[Records for this exercise]

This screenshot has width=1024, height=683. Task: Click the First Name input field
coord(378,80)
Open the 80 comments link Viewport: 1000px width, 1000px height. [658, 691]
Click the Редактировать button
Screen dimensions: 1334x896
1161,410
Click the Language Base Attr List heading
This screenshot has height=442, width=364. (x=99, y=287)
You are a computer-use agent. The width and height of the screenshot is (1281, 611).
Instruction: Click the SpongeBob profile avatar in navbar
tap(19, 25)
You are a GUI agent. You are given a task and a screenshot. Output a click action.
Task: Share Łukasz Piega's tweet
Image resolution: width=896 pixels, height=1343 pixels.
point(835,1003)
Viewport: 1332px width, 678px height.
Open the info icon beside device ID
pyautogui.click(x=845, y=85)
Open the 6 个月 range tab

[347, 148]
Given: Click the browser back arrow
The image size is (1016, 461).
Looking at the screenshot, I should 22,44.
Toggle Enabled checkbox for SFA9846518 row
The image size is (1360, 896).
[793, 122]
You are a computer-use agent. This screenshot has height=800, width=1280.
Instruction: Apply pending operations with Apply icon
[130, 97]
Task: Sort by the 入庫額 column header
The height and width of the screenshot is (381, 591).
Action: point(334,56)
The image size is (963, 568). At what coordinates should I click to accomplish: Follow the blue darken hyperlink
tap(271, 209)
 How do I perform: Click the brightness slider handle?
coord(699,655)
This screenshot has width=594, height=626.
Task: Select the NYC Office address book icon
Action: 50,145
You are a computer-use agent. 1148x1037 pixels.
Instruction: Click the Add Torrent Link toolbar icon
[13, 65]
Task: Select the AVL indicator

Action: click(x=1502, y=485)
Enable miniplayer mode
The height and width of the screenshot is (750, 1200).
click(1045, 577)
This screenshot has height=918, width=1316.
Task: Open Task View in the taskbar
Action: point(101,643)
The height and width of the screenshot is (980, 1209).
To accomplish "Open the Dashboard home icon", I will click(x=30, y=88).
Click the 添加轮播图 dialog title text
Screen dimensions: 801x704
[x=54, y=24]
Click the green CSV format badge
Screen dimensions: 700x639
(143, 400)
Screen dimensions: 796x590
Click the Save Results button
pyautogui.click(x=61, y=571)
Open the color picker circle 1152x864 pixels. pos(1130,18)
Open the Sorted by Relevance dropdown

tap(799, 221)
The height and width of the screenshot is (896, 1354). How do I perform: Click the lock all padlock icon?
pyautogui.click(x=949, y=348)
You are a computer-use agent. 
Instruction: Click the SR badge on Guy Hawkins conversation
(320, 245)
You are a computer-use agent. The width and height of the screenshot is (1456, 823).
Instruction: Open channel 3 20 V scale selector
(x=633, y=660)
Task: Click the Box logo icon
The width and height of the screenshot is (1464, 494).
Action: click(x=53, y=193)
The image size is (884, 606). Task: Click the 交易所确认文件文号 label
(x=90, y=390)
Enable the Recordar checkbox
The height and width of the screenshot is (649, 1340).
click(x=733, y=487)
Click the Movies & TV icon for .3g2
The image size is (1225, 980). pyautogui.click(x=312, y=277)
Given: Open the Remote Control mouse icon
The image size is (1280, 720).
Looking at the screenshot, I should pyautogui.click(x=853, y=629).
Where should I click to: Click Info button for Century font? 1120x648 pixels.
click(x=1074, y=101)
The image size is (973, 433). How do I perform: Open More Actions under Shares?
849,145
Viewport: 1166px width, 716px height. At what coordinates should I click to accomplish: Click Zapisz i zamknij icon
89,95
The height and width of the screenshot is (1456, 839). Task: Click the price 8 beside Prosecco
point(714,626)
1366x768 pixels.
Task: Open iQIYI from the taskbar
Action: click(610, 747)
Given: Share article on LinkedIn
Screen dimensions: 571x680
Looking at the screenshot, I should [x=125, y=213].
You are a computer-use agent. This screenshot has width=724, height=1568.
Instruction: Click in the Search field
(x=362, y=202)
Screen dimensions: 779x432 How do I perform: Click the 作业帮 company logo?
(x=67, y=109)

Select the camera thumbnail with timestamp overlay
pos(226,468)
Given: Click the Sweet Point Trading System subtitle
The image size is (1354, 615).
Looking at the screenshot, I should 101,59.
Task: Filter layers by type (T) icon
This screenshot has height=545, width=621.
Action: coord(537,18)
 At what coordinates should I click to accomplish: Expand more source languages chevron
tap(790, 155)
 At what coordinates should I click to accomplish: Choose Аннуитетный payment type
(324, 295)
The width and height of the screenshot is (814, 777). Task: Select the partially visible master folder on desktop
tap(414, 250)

[/Records for this exercise]

Exercise requirements:
Extract each line of the material exactly as it stands.

Output of the exercise:
This screenshot has width=1024, height=683. Task: Click the First Name input field
coord(378,80)
Open the 80 comments link Viewport: 1000px width, 1000px height. [658, 691]
Click the Редактировать button
Screen dimensions: 1334x896
1161,410
Click the Language Base Attr List heading
This screenshot has height=442, width=364. (x=99, y=287)
You are a computer-use agent. The width and height of the screenshot is (1281, 611).
Instruction: Click the SpongeBob profile avatar in navbar
tap(19, 25)
You are a GUI agent. You are given a task and a screenshot. Output a click action.
Task: Share Łukasz Piega's tweet
Image resolution: width=896 pixels, height=1343 pixels.
point(835,1003)
Viewport: 1332px width, 678px height.
Open the info icon beside device ID
pyautogui.click(x=845, y=85)
Open the 6 个月 range tab

[347, 148]
Given: Click the browser back arrow
The image size is (1016, 461).
Looking at the screenshot, I should 22,44.
Toggle Enabled checkbox for SFA9846518 row
The image size is (1360, 896).
[793, 122]
You are a computer-use agent. This screenshot has height=800, width=1280.
Instruction: Apply pending operations with Apply icon
[130, 97]
Task: Sort by the 入庫額 column header
The height and width of the screenshot is (381, 591).
Action: point(334,56)
The image size is (963, 568). At what coordinates should I click to accomplish: Follow the blue darken hyperlink
tap(271, 209)
 How do I perform: Click the brightness slider handle?
coord(699,655)
This screenshot has width=594, height=626.
Task: Select the NYC Office address book icon
Action: 50,145
You are a computer-use agent. 1148x1037 pixels.
Instruction: Click the Add Torrent Link toolbar icon
[13, 65]
Task: Select the AVL indicator

Action: click(x=1502, y=485)
Enable miniplayer mode
The height and width of the screenshot is (750, 1200).
click(1045, 577)
This screenshot has height=918, width=1316.
Task: Open Task View in the taskbar
Action: point(101,643)
The height and width of the screenshot is (980, 1209).
To accomplish "Open the Dashboard home icon", I will click(x=30, y=88).
Click the 添加轮播图 dialog title text
Screen dimensions: 801x704
[x=54, y=24]
Click the green CSV format badge
Screen dimensions: 700x639
(143, 400)
Screen dimensions: 796x590
Click the Save Results button
pyautogui.click(x=61, y=571)
Open the color picker circle 1152x864 pixels. pos(1130,18)
Open the Sorted by Relevance dropdown

tap(799, 221)
The height and width of the screenshot is (896, 1354). How do I perform: Click the lock all padlock icon?
pyautogui.click(x=949, y=348)
You are a computer-use agent. 
Instruction: Click the SR badge on Guy Hawkins conversation
(320, 245)
You are a computer-use agent. The width and height of the screenshot is (1456, 823).
Instruction: Open channel 3 20 V scale selector
(x=633, y=660)
Task: Click the Box logo icon
The width and height of the screenshot is (1464, 494).
Action: click(x=53, y=193)
The image size is (884, 606). Task: Click the 交易所确认文件文号 label
(x=90, y=390)
Enable the Recordar checkbox
The height and width of the screenshot is (649, 1340).
click(x=733, y=487)
Click the Movies & TV icon for .3g2
The image size is (1225, 980). pyautogui.click(x=312, y=277)
Given: Open the Remote Control mouse icon
The image size is (1280, 720).
Looking at the screenshot, I should pyautogui.click(x=853, y=629).
Where should I click to: Click Info button for Century font? 1120x648 pixels.
click(x=1074, y=101)
The image size is (973, 433). How do I perform: Open More Actions under Shares?
849,145
Viewport: 1166px width, 716px height. At what coordinates should I click to accomplish: Click Zapisz i zamknij icon
89,95
The height and width of the screenshot is (1456, 839). Task: Click the price 8 beside Prosecco
point(714,626)
1366x768 pixels.
Task: Open iQIYI from the taskbar
Action: click(610, 747)
Given: Share article on LinkedIn
Screen dimensions: 571x680
Looking at the screenshot, I should [x=125, y=213].
You are a computer-use agent. This screenshot has width=724, height=1568.
Instruction: Click in the Search field
(x=362, y=202)
Screen dimensions: 779x432 How do I perform: Click the 作业帮 company logo?
(x=67, y=109)

Select the camera thumbnail with timestamp overlay
pos(226,468)
Given: Click the Sweet Point Trading System subtitle
The image size is (1354, 615).
Looking at the screenshot, I should 101,59.
Task: Filter layers by type (T) icon
This screenshot has height=545, width=621.
Action: coord(537,18)
 At what coordinates should I click to accomplish: Expand more source languages chevron
tap(790, 155)
 At what coordinates should I click to accomplish: Choose Аннуитетный payment type
(324, 295)
The width and height of the screenshot is (814, 777). Task: Select the partially visible master folder on desktop
tap(414, 250)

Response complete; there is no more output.